The fragrance of newly dried clothes, the whiff of the dryer sheets and detergent still lingering is what comes to mind when I think of her scent. It's the combination and the clarity of water and clean linen; the peacefulness of a running stream in the coolness of a wood. It's the smell of rain and earth, like the essence of dew in the morning, falling off of the vibrant petals of tulips and daisies and roses. It's the light floral perfume of fresh cut flowers and it's me sniffing my way into the kitchen when dinner is being prepared. It's the aroma of stew in the Crockpot, or potatoes being fried in a skillet. It's my stomach rumbling in protest right now at the recollection of all those scents and wondrous thoughts.
I taste the crunchy lettuce and carrots, along with the fluffiness of an occasional egg, and softness of the kidney beans in her kidney bean salad. I sample her home made French fries, the pop of grease still on them. Then I test the perfection of her Mexican chicken, the tender chicken with the snap of the chips and creamy cheese along with billions of spices, I believe I'm about to go into a frenzy at the memory of it. I bite some spaghetti and slurp up the wet noodles into my mouth. The sauce sprays the inner corners of my mouth with tomato and meaty flavor, exploding out without waiting for me to chew. I then snack on chips and cheese dip, letting the cheese drip on my plate just so I can scoop it up in another chip. Last Sunday she made soup and it was completely gone within minutes. The softness of the boiled cabbage combined with the juicy chicken and wild rice, not to mention the delectable broth it was all in - it was amazing. All of her savory soups, fresh dishes, scrumptious sides, and decadent desserts fly across my memories in a haze. My mouth waters as I call the flavor of all her wonderful foods into the front of my mind. All of these scents and tastes and memories might send me into the kitchen at this very moment.

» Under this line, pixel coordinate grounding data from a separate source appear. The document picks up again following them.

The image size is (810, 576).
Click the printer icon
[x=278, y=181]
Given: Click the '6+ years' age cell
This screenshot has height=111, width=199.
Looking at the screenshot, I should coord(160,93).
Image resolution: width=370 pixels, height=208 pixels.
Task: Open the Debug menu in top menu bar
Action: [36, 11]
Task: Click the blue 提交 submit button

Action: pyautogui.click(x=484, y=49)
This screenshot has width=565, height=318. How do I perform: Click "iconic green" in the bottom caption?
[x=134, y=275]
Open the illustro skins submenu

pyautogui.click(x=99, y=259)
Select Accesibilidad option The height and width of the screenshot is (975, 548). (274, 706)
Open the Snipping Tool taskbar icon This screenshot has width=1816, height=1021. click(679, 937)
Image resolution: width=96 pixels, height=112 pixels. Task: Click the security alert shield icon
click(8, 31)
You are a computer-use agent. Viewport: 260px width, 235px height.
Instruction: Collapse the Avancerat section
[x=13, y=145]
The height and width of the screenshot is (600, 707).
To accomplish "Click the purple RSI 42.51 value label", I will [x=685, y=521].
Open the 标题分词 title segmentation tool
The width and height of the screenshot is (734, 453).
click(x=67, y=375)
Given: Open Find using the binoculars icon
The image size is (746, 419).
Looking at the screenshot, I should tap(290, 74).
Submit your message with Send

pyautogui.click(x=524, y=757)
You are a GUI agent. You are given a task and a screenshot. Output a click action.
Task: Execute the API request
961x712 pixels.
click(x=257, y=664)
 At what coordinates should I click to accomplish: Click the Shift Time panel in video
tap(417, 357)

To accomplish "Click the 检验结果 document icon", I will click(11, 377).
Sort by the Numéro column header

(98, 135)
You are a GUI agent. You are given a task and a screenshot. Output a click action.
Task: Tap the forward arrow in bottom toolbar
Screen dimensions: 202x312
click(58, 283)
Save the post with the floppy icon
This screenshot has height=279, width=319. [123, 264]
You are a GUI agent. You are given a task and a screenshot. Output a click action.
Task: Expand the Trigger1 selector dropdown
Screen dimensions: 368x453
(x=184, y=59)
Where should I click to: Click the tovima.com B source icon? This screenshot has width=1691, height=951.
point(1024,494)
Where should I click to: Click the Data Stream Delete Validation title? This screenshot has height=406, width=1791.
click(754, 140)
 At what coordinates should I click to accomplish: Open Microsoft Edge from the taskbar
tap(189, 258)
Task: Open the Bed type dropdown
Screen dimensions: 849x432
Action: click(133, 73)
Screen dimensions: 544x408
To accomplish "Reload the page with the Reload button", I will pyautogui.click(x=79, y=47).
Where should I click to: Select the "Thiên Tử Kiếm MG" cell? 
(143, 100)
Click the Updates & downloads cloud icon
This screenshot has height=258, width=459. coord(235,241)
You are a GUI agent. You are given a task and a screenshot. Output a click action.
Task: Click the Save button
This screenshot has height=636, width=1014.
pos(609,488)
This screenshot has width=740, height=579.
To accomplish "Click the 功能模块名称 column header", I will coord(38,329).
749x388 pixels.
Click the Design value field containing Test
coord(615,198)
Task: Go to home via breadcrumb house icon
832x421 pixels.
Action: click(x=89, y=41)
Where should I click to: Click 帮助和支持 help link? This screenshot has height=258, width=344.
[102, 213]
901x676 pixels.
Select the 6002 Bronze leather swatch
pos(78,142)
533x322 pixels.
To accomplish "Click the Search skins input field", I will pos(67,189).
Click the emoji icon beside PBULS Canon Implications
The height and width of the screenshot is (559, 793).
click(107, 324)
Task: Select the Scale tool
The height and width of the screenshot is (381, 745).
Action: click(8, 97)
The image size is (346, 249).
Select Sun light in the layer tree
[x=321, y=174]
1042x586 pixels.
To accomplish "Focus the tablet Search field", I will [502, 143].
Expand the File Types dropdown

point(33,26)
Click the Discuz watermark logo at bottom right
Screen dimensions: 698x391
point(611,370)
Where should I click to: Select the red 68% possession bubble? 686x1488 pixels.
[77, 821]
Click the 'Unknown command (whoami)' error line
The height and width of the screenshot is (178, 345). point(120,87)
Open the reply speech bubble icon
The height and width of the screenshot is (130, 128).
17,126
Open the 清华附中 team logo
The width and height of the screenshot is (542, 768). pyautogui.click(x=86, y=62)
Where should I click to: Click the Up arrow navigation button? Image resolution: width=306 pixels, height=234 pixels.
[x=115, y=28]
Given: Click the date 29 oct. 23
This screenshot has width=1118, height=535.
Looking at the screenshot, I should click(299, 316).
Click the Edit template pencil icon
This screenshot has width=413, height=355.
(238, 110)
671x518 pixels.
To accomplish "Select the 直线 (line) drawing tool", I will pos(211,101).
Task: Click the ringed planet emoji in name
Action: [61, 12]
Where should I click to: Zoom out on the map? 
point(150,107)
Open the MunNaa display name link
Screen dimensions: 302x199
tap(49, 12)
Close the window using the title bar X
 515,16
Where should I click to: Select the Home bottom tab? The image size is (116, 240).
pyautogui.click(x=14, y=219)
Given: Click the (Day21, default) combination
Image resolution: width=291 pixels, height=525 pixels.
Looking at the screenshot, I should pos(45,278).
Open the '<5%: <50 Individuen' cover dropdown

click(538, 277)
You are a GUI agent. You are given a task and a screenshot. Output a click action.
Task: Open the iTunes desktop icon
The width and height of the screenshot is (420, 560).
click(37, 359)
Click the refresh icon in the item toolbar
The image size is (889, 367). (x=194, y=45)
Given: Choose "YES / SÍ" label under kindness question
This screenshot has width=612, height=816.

Not only can I taste her lovely food but I hear her humming while she cooks. I notice the coolness in her whispers as she hums to herself, the fleeting ruminants of a melody. When she belts out a song in the church choir, I can feel the power out it. I hear her bubbly voice when she's excited, and when it cracks when she cries and the rage when she's angry. I listen to her elegant flow of letters and words and phrases how the difference of her tones changes her pitch and volume, how she speaks is like a bird calling out at the first morning light. It is the thought of the trees swaying in the wind, somehow creating their own tune. I listen to the sound of her scolding me, her menacing tone flaring out in all directions. I heed her warnings about the troubles and terrors of life (and cooking, and boys). I learn from the music she plays as we clean house. I notice the clink of the dishes as we put them away and the sizzle or bubble or slurp as she cooks meals.
So now I've stopped pondering and the memories are fading down into a soft little whisper
falling back into the depths of my mind. I feel empty without all the words and pictures inside my head, but they are here not threatening to get out anymore. I stare and stare at nothing until I realize I don't have to rely on memories, or thoughts, or the remnants of dreams, because she is here. My mother is a kaleidoscope of colors, a symphony of sounds, and a kitchen guru all rolled into one. If you don't believe me, just come on over and take a gander at the wonderful world of Kelly.